= Task directions =
Write the next part of the news report on forklift carbon monoxide poisonings, continuing after its last sentence.

Not only gas-generated heaters, but now forklifts, are causing carbon monoxide poisoning.

There were two incidents Tuesday involving  factories, a fish-packing operation and a blueberry plant. In both cases roughly 20 employees got carbon monoxide poisoning from lethal fumes being emitted by forklifts.   

 In one incident, 21 workers at a fish packing plant in Galveston, Texas, were overcome by carbon monoxide and had to be taken to the hospital.

The employees at Platinum Packing on Harborside Drive were busy cutting the heads off of fish and shrimp when they suddenly got headaches and felt nauseous.

Firefighters were called to the scene, and they determined that a propane-powered forklift had been giving off  carbon monoxide fumes, sickening the workers. The forklift was running and had been left unattended.

Testing detected high levels of carbon monoxide in the fish plant.

The 21 workers, a good share of the plant’s 36 total employees, were sent to John Sealy Hospital for treatment for carbon monoxide poisoning.

= Data section =
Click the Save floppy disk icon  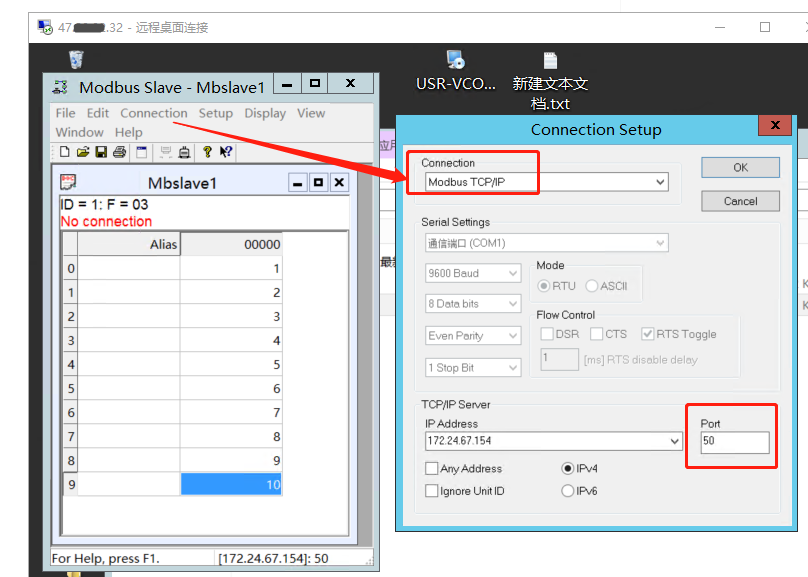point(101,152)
--
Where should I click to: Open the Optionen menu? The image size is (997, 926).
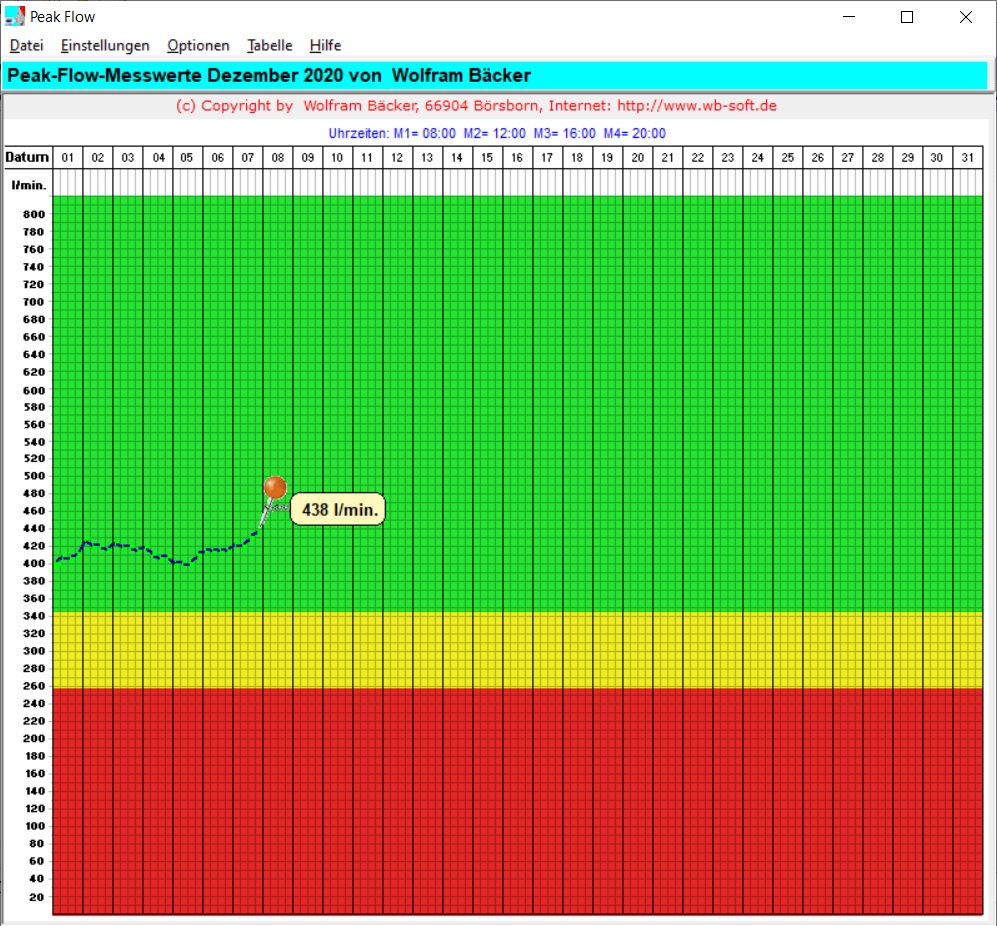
---
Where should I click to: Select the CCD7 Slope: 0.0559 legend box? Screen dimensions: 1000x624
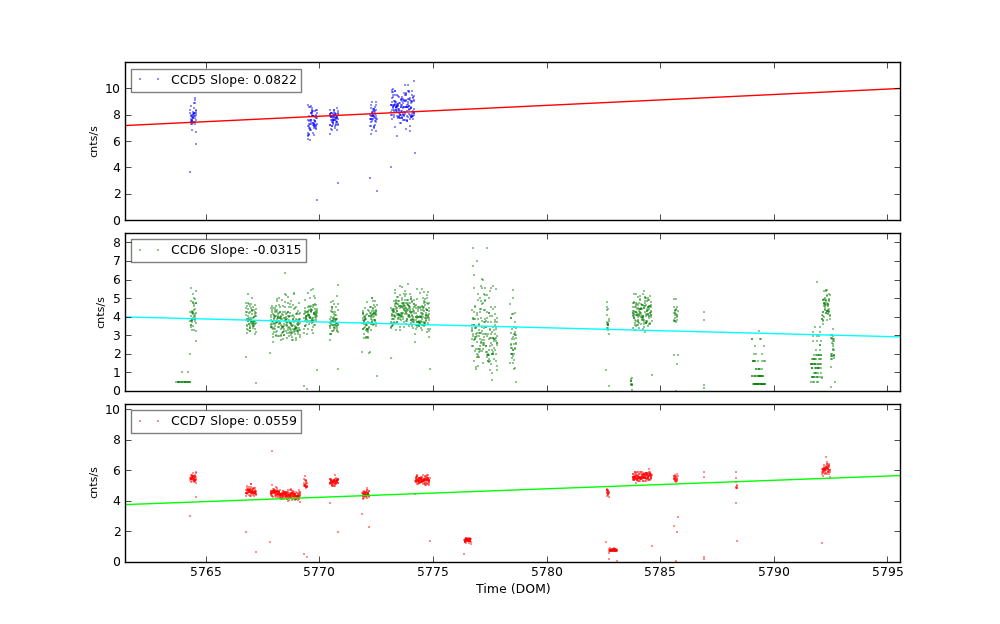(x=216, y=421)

= Exercise result =
 Responders brought air ventilators to the plant to rid it of the noxious fumes, and some employees did return to work  later Tuesday.

In the second incident, at least 20 workers in a blueberry plant, the Carolina Blueberry Association, in Garland, N.C., were treated at several hospitals and released after being sickened by carbon monoxide that leaked from a forklift.   

 At about 7 p.m. Tuesday some workers started to have trouble breathing. On Wednesday morning, Haz-Met crews went into the plant to investigate, and found that a forklift had been emitting carbon monoxide.